Assim também a ditadura: é como uma gravíssima operação cardíaca, às vezes indispensável.

O sr. me pergunta o que penso de Allende. Allende pertence hoje ao reino dos mortos. Há um princípio latino que diz: "De mortuis nisi bonum - Dos mortos não se fala, se não se fala bem". Isso é verdade, mas para os mortos que morrem na vida privada, que não participaram da vida pública. Para os que participaram da vida pública isso não é verdade. Eles penetram na História, e devem ser friamente julgados pelo historiador.

A meu ver, Allende foi um homem profundamente nocivo para o Chile, e ele se matou no momento em que ele deveria abandonar o Governo. Ele fez bem de abandonar o Governo. Ele fez mal de escolher o suicídio para libertar-se das responsabilidades do governo da nação.

Porém, esse governo não poderia ser pior. Ele criou a fome, a miséria. Todas as circunstâncias de que padecem os países por detrás da Cortina de Ferro, no Chile foram criadas de maneira não tão radical como em países como a Rússia, onde há 70 anos de aplicação de marxismo. Mas Allende, que até o último momento de sua via se manifestou marxista, ia levando o Chile para os horrores do marxismo.

Eu vejo que algum ouvinte de sua emissora dirá: "Esse homem é, portanto, pinochetista. Porque ele defende as ditaduras em tese, e combate Allende, que foi substituído por Pinochet. Então esse homem é um ditatorialista, e para o caso concreto do Chile é um pinochetista. De onde esse homem aprova os assassinatos, a violência que a voz pública de certas camadas sociais do Chile atribui a Pinochet".

Isso é um galope de hipóteses no ar, e num ar escuro, sem nenhuma luz. Não tem argumentos, não tem nada. Eu já lhe disse qual é a minha opinião a respeito da ditadura. A meu ver Allende foi, ele, um ditador, o comunismo conduz necessariamente à ditadura. Nós não conhecemos um só país que tenha sido comunista sem ter tido ditadura. E, portanto, os verdadeiros amigos da ditadura podem ser comunistas, mas os verdadeiros inimigos do comunismo, podem não ser ditatorialistas, e preferem qualquer solução à ditadura, exceto o comunismo.

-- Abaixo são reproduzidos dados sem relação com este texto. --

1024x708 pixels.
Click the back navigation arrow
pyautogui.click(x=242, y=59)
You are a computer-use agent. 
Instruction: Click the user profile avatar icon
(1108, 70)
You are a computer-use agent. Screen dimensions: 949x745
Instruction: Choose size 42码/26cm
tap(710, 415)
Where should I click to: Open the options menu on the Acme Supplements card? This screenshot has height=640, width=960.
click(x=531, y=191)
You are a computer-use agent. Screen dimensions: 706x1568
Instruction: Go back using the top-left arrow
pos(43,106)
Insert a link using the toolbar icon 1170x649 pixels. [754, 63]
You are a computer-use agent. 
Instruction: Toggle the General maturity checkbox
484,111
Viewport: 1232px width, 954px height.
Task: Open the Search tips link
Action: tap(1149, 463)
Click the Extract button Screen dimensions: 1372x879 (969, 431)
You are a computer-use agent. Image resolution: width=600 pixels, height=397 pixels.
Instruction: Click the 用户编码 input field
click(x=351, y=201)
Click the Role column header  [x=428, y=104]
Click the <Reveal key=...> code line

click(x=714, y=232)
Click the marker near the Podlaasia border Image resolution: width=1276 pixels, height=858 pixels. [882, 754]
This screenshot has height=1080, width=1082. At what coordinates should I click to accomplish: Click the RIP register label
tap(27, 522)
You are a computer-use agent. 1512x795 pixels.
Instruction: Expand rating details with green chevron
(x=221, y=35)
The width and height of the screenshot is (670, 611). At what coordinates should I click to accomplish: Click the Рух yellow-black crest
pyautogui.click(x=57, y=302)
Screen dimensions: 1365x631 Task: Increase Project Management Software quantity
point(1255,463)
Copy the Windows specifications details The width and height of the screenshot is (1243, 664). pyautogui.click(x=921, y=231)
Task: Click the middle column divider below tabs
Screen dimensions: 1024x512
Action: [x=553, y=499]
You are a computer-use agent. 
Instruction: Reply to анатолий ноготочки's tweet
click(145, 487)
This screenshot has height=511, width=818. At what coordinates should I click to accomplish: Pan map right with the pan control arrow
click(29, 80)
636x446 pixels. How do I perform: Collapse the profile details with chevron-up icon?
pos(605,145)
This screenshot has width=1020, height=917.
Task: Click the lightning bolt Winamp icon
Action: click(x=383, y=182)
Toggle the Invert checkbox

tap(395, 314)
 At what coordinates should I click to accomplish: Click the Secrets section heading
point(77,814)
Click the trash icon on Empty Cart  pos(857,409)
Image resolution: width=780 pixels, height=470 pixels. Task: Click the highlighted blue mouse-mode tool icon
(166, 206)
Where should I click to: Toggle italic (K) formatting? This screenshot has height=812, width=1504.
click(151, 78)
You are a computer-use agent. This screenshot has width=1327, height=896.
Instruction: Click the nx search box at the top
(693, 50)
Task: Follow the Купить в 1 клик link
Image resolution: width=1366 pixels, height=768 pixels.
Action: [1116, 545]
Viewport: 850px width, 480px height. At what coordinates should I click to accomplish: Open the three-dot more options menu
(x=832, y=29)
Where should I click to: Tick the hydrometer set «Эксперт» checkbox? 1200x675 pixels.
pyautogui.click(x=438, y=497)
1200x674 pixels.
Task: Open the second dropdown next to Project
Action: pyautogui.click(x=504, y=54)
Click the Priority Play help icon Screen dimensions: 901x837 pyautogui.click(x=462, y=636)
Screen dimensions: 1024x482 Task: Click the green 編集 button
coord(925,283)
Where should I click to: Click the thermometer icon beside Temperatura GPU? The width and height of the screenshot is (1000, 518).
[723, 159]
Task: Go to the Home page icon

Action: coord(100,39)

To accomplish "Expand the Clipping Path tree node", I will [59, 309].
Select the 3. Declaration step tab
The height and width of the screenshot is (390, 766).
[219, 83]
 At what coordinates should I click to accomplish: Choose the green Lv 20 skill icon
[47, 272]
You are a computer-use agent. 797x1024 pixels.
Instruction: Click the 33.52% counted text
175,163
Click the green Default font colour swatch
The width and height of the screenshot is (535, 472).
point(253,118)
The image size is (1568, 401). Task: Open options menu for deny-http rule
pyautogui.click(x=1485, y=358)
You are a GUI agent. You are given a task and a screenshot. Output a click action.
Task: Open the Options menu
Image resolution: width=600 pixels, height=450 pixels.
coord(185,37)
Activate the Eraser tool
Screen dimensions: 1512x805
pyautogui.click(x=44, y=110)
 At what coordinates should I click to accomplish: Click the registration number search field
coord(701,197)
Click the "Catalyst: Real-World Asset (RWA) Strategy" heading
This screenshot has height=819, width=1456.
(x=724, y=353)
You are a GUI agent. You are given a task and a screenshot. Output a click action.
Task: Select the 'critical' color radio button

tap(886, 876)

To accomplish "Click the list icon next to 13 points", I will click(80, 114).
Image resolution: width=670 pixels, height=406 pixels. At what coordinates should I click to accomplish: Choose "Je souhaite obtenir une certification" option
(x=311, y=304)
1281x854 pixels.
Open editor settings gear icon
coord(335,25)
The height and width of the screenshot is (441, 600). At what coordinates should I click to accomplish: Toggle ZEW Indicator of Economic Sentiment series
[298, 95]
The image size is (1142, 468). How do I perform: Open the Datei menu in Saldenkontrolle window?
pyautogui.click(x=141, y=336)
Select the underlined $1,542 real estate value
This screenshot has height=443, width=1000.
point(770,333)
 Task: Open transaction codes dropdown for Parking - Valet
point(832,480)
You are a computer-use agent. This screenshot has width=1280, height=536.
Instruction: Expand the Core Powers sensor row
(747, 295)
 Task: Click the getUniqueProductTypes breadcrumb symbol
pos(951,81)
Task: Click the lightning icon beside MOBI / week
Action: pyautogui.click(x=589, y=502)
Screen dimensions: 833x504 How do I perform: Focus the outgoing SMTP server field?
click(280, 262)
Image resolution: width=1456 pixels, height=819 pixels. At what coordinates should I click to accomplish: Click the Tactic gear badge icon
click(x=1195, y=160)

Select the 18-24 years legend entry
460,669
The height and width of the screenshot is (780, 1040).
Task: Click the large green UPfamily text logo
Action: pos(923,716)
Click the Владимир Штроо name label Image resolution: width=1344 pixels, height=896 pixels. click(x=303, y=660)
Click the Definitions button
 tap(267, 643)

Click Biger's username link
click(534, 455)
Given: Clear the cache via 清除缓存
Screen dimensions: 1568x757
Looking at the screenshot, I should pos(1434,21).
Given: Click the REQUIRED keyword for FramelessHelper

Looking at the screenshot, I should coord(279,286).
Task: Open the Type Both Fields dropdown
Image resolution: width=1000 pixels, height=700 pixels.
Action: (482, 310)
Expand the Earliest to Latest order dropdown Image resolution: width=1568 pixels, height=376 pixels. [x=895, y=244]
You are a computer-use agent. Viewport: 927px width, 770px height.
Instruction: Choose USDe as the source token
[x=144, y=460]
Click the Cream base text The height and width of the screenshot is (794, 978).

Repórter: Quais são os únicos caminhos que aceita a TFP para combater a ideologia de outra organização? Que comentários lhe merece os esquadrões da morte no Brasil?

PCO: A TFP é uma organização que no Brasil tem 30 anos. Há organizações autônomas e co-irmãs da TFP - a brilhante TFP uruguaia é uma dessas organizações - que são muito mais novas. Mas no Brasil tem 30 anos de existência. Nesses 30 anos de existência jamais foi possível acusar a TFP de qualquer espécie de violência. Porque temos uma verdadeira oposição à violência. Nós cremos na persuasão, e nos parece que a persuasão é o primeiro meio de ação. E não há maneira de impor pela força suas idéias a outros. Pode-se pela força impedir que os aventureiros tomem conta do governo - o que é muito do gosto dos comunistas e dos socialistas. Mas não se pode usar da força para impor uma forma de governo, ou para exercer qualquer forma de pressão sobre a população.

A violência é aceitável em legítima defesa. Mas, graças a Deus, a TFP brasileira jamais teve a necessidade de exercer a violência em legítima defesa.

Repórter: Prof. Plinio Corrêa de Oliveira, agradecemos suas declarações à Rádio Capital!

PCO: Eu agradeço ao convite que me fez a Rádio Capital, e agradeço aos seus ouvintes o tempo que tomaram ouvindo-me.